**** DATASET ****

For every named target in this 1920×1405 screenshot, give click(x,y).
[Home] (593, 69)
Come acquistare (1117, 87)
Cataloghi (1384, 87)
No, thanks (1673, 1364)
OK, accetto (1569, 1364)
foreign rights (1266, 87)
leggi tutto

****

DIRECTIONS FOR THIS TASK:
The entries above need to be repeated in full, exactly as written.

REPLY:
For every named target in this 1920×1405 screenshot, give click(x,y).
[Home] (593, 69)
Come acquistare (1117, 87)
Cataloghi (1384, 87)
No, thanks (1673, 1364)
OK, accetto (1569, 1364)
foreign rights (1266, 87)
leggi tutto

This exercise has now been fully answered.